Required tasks
a: Copy the stretch of the cloud hosting article below from "While this conundrum" through "their parent/sister organizations." word for word.
b: Extend the article on the cloud hosting industry below, picking up right after its final sentence.

Passage
######
But the pace of consolidation is likely to accelerate in the coming years. As margins shrink and competition intensifies, smaller hosting providers may find it increasingly difficult to survive. Many will be forced to sell out to larger competitors or shut down altogether.
While this conundrum may appear to leave fewer choices for consumers, it also presents opportunities for companies to capitalize on the strengths of their parent/sister organizations.
“Linode was acquired by Akamai earlier this year, and, since then, we’ve been working on a series of new services and offerings that leverage each other’s strengths,” said Blair. “One of those is our new, managed database as a service. But there’s a lot more on the horizon. Stay tuned!”
The Battle for Talent
With so many companies moving to the cloud, the demand for cloud-related skills is skyrocketing; but the supply of skilled workers is not keeping pace. This has led to a bidding war for top talent, driving up salaries and making it hard for small and medium-sized service providers to compete. Open-source technologies may help “neutralize” this threat, but the challenge remains.
“Competition for talent is beyond fierce,” said Blair. “Even though we have an incredible advantage — lifestyle balance, open culture, and the ability to make a big impact as part of a tight-knit team — finding and competing for top talent consumes a tremendous amount of time and energy on the part of our engineering teams. Of course, once we onboard someone, they do tend to stay, so that’s an advantage we have.”
Attracting top talent is the battle but retaining top-tier talent is the war. In the wake of the pandemic, we saw some companies thriving more than others.
“We’ve created a company that looks like the cloud: fully distributed and very global,” said Fred. “Although we were originally a French company, our 350+ employees are now spread across 220 cities and 36 countries in Europe, the United States, and Asia.”
As COVID-19 hit and the world scrambled to adapt to a remote-first business landscape, the Platform.sh team had already been working — and thriving — from home for years. Fred credits this experience for having helped the company navigate the otherwise gruesome pandemic.
######
Material supplied
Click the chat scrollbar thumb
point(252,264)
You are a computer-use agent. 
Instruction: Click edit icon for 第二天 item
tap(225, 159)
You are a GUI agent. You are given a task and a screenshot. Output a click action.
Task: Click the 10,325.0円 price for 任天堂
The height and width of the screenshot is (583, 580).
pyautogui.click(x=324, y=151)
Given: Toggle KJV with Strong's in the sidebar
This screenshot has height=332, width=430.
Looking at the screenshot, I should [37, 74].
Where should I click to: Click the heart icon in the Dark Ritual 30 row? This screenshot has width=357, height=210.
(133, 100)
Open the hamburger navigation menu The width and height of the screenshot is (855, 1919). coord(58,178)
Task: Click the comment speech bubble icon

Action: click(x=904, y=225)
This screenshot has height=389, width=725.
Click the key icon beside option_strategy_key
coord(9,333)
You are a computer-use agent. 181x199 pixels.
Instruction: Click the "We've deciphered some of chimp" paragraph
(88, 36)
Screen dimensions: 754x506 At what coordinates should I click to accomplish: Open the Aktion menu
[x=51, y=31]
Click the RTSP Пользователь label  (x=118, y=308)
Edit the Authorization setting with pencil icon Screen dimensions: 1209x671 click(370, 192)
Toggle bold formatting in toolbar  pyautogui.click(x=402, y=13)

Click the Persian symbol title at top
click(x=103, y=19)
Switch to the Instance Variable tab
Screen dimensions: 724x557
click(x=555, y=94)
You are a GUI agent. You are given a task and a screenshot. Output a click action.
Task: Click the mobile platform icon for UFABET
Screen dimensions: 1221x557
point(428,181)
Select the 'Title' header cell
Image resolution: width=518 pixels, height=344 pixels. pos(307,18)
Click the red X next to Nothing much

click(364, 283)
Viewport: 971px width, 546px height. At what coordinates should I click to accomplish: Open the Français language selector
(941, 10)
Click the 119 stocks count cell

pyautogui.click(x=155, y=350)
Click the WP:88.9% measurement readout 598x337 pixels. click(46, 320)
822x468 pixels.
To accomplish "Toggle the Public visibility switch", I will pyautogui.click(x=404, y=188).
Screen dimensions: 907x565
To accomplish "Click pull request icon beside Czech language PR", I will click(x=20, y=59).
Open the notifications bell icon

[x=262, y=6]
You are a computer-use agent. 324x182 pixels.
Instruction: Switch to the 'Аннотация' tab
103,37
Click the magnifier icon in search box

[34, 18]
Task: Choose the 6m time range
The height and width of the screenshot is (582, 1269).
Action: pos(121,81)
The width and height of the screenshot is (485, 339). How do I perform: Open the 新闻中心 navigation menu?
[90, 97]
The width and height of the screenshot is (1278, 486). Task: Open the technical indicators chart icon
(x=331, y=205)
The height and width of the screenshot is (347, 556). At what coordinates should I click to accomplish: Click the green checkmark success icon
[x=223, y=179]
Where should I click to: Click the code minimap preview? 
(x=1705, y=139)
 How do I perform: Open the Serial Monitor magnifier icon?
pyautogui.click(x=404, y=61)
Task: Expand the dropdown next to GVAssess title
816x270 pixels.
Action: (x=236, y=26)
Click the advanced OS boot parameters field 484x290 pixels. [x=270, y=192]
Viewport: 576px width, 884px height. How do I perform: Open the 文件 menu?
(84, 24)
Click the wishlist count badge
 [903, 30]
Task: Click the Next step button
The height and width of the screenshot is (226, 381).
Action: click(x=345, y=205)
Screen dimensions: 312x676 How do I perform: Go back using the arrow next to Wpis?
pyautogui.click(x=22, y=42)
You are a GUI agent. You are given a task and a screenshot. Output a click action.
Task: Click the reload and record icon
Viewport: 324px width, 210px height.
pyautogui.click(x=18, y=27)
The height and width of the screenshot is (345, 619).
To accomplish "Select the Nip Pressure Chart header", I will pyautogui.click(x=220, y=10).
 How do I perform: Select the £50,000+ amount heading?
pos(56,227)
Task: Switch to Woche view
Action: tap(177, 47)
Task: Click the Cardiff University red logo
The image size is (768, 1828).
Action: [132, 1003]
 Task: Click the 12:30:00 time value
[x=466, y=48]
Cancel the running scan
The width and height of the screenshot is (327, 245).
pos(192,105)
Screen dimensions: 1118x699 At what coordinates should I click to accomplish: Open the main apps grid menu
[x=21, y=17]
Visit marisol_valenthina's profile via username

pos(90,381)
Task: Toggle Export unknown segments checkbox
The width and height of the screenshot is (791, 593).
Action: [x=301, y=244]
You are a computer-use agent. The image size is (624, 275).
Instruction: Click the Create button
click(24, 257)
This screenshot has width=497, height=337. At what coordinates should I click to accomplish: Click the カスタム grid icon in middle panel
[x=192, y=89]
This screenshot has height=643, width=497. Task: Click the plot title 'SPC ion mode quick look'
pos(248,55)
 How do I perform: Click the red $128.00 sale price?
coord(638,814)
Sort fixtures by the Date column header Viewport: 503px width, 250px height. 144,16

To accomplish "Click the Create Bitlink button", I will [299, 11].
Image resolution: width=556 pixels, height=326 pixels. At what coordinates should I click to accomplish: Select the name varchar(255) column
######
Task-by-task answers
a:
While this conundrum may appear to leave fewer choices for consumers, it also presents opportunities for companies to capitalize on the strengths of their parent/sister organizations.

b:
“While it’s true that there’s a battle for top-tier cloud architects and engineering talent in our space, the unique work environment and the competitive salaries we offer have continued to draw in superior technical talent,” he said.
The talent shortage is also having an impact on the quality of support that providers can offer. With support staff stretched thin, many providers are cutting corners and offering subpar support. This is bad news for customers, but good news for the few providers that offer quality support.
“(Customer support is) often the first department in which companies cut corners,” said Kinsta VP of Marketing Andrea Zoellner in a recent interview. “But Kinsta has made the choice to invest in building up a high-quality support team.”
The Rise of the Cloud Challenges All Service Providers to Up Their Game
From the pressure it’s putting on prices to the war it’s creating for talent, the impact of the cloud spending boom is far-reaching. But it’s not all bad news.
The boom creates opportunities for hosting providers to differentiate themselves with unique features and quality support. And, while the surge puts pressure on traditional hosting companies, it also turns up the heat for cloud service providers (CSPs), which means customers can expect great things on the road map.
“Developers want their CSPs to deliver a seamless experience for deploying and managing applications that need datacenter and edge resources,” said Blair. “CSPs will have to significantly up their games to play in this new market where the capital and technical barriers are formidable.”